Hot Carrier Transport and Photocurrent Response in Graphene

TL;DR

This paper demonstrates that in graphene, hot carriers generated by photon absorption significantly enhance photocurrent response, with quantum efficiencies exceeding unity due to inefficient electron cooling and hot-carrier transport.

Contribution

It reveals the role of hot carriers and carrier multiplication in graphene's photoresponse, highlighting the impact of electron cooling inefficiency on photocurrent.

Findings

Quantum efficiencies exceeding unity observed.

Photocurrent shows gate voltage dependence with sign changes.

Hot-carrier transport dominates energy transfer in graphene.

Abstract

Strong electron-electron interactions in graphene are expected to result in multiple-excitation generation by the absorption of a single photon. We show that the impact of carrier multiplication on photocurrent response is enhanced by very inefficient electron cooling, resulting in an abundance of hot carriers.
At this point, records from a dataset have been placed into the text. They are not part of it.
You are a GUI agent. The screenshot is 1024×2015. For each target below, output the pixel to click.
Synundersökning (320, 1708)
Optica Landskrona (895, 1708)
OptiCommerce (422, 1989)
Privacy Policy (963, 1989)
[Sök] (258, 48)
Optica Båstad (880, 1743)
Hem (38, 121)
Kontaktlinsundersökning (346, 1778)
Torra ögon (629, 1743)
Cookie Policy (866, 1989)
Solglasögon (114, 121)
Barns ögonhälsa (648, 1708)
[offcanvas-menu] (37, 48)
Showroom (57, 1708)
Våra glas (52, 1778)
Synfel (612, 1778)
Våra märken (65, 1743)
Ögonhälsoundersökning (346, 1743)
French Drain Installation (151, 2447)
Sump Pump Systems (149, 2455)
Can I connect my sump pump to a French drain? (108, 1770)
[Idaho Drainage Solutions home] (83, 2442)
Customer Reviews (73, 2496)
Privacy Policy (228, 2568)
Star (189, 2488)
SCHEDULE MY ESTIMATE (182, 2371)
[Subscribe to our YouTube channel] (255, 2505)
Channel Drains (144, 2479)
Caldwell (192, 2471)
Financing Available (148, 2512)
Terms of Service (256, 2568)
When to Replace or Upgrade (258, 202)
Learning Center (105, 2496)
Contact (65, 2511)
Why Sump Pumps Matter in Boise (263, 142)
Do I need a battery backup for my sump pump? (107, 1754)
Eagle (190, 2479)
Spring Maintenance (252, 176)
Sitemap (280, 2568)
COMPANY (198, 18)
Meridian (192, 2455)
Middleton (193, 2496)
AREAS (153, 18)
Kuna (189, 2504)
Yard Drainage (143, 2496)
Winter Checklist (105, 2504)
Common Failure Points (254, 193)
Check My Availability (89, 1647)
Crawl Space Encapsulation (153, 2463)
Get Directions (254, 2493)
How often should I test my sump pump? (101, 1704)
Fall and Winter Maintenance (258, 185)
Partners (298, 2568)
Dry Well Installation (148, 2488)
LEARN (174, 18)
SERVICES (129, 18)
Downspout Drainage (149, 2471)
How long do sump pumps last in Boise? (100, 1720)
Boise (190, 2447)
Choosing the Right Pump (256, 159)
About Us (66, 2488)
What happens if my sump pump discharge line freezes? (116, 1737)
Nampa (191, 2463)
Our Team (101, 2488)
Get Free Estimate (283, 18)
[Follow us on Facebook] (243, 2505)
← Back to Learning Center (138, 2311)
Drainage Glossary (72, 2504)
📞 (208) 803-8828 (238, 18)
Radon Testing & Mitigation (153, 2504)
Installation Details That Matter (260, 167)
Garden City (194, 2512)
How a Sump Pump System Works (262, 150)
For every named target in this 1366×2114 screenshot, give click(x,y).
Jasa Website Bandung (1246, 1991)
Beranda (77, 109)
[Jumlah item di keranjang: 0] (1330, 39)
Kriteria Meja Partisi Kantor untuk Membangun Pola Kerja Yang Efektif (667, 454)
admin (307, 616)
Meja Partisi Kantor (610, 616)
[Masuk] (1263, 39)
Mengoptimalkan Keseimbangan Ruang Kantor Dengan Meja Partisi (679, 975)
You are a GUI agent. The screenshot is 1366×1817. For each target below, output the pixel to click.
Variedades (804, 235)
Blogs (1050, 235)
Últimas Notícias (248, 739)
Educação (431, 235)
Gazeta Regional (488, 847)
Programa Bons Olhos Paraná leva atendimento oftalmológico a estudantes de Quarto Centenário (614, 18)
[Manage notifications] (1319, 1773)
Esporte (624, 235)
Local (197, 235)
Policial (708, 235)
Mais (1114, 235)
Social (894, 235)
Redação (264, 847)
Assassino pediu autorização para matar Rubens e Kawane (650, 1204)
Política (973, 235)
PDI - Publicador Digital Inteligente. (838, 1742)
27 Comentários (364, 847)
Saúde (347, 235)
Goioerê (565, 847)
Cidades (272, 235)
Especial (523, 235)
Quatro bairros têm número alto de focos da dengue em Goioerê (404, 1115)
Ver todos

The hot-carrier-mediated energy transport dominates the photoresponse and manifests itself in quantum efficiencies that can exceed unity, as well as in a characteristic dependence of the photocurrent on gate voltages. The pattern of multiple photocurrent sign changes as a function of gate voltage provides a fingerprint of hot-carrier-dominated transport and carrier multiplication.